Em nota enviada à Reuters, a autodenominada Sociedade Civil Organizada informa que "serão suspensos provisoriamente os manifestos". A interrupção valerá pelo menos até agosto, quando termina o recesso parlamantar, permitindo ao Congresso Nacional analisar o texto.

O movimento pondera, no entanto, que "em virtude de o texto do referido PL não contemplar ou corresponder ao que fora prometido", poderão ser realizadas novas manifestações, "para se exigir o cumprimento efetivo de medidas e atos necessários à garantia dos direitos fundamentais e constitucionais já consolidados dos brasileiros desta região".

Sob condição de anonimato, um dos integrante do movimento comentou que o PL não trata da exploração da Área de Proteção Ambiental (APA) nem da concessão de uso da terra para quem exerce atividades na Floresta Nacional do Jamanxim.

"Isso pode gerar restrições lá na frente", salientou ele.

A Floresta Nacional do Jamanxim está no cerne dos protestos na BR-163, iniciados em 3 de julho. Agricultores, pecuaristas, madeireiros e outros segmentos da região de Novo Progresso, no sudoeste do Pará, favoráveis à exploração comercial de parte da reserva e contrários aos vetos de Temer às medidas provisórias 756 e 758, passaram a bloquear a via.

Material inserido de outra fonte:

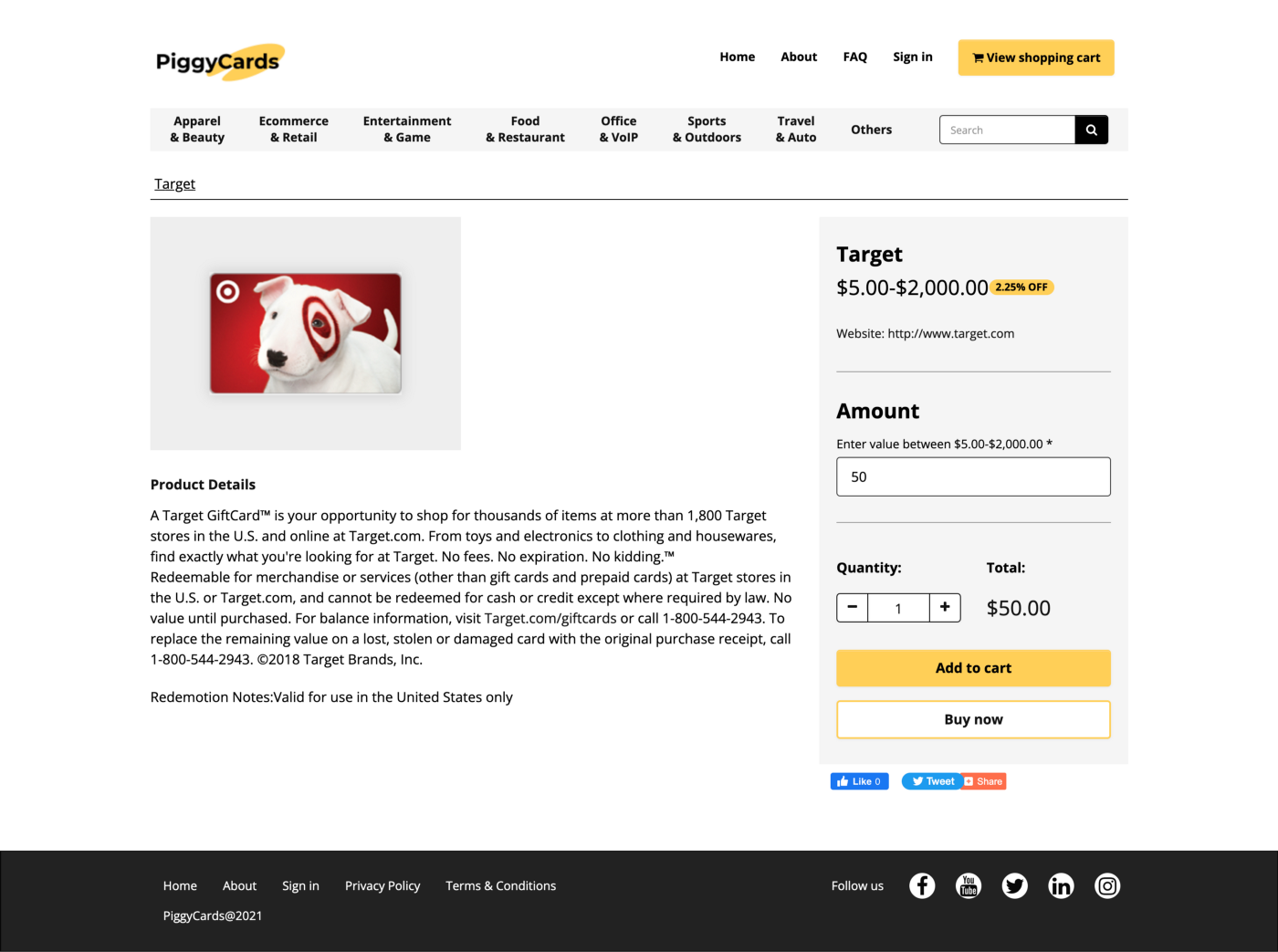Open the YouTube icon in footer

[x=969, y=885]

A manifestação impôs prejuízos milionários para as empresas que operam no porto fluvial de Miritituba, segundo associações. O terminal é o destino final da maior parte dos caminhões vindos de Mato Grosso carregados com grãos.

A partir dali, a carga é despejada em barcaças e enviada para portos do chamado Arco Norte, de onde é exportada.

A Associação de Terminais Portuários Privados (ATP) calculou em 150 milhões de reais as perdas decorrentes dos bloqueios na BR-163, enquanto a Associação Brasileira das Indústrias de Óleos Vegetais (Abiove) destacou que o cancelamento de exportação é "inevitável".

Nesta sexta-feira, o Centro de Informações Operacionais da Polícia Rodoviária Federal (PRF) no Pará confirmou que a BR-163 não registrava bloqueios.

Quatro dias

As operações com grãos no terminal fluvial de Miritituba, no Pará, deverão ser normalizadas em até quatro dias, agora que foram suspensos bloqueios na BR-163, que liga o porto às áreas produtoras de Mato Grosso, disse à Reuters o gerente de Economia da Associação Brasileira das Indústrias de Óleos Vegetais (Abiove), Daniel Amaral Furlan.

"Algumas empresas chegaram a parar, outras estavam na iminência disso. Não há um número preciso sobre o impacto, mas é possível dizer que parte significativa da operação ficou comprometida", afirmou ele à Reuters, sem citar números.

Amaral acrescentou que foram, "realmente", registrados cancelamentos ou remanejamento de embarques de grãos pelo porto de Barcarena, também no Pará. "Isso ocorreu com mais de uma empresa", disse, sem dar mais detalhes.

A BR-163 foi liberada nesta sexta-feira após o presidente Michel Temer enviar ao Congresso Nacional um projeto de lei que altera os limites da Floresta Nacional do Jamanxim.